- **Stored entries**
+---+

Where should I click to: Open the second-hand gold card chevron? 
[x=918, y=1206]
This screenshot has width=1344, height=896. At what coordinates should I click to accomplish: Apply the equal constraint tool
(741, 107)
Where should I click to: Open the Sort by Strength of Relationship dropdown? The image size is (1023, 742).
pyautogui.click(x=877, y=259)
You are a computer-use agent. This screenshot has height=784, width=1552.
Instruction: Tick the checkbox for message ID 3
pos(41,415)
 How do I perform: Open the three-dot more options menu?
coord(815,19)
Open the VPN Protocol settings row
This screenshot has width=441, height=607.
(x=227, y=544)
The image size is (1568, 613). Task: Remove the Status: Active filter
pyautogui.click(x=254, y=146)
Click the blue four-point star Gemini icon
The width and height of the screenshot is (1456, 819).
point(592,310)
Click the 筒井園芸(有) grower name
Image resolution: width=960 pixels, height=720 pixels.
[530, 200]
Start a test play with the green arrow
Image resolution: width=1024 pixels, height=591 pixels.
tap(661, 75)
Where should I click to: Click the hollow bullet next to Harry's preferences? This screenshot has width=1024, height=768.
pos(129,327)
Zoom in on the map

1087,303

+---+

- **REQUIRED ACTION**
Your answer should be the lines from the one containing "This screenshot has width=441, height=607." through the last line of the records, repeated exactly and with nothing added.

- **TASK OUTPUT**
This screenshot has width=441, height=607.
(x=227, y=544)
The image size is (1568, 613). Task: Remove the Status: Active filter
pyautogui.click(x=254, y=146)
Click the blue four-point star Gemini icon
The width and height of the screenshot is (1456, 819).
point(592,310)
Click the 筒井園芸(有) grower name
Image resolution: width=960 pixels, height=720 pixels.
[530, 200]
Start a test play with the green arrow
Image resolution: width=1024 pixels, height=591 pixels.
tap(661, 75)
Where should I click to: Click the hollow bullet next to Harry's preferences? This screenshot has width=1024, height=768.
pos(129,327)
Zoom in on the map

1087,303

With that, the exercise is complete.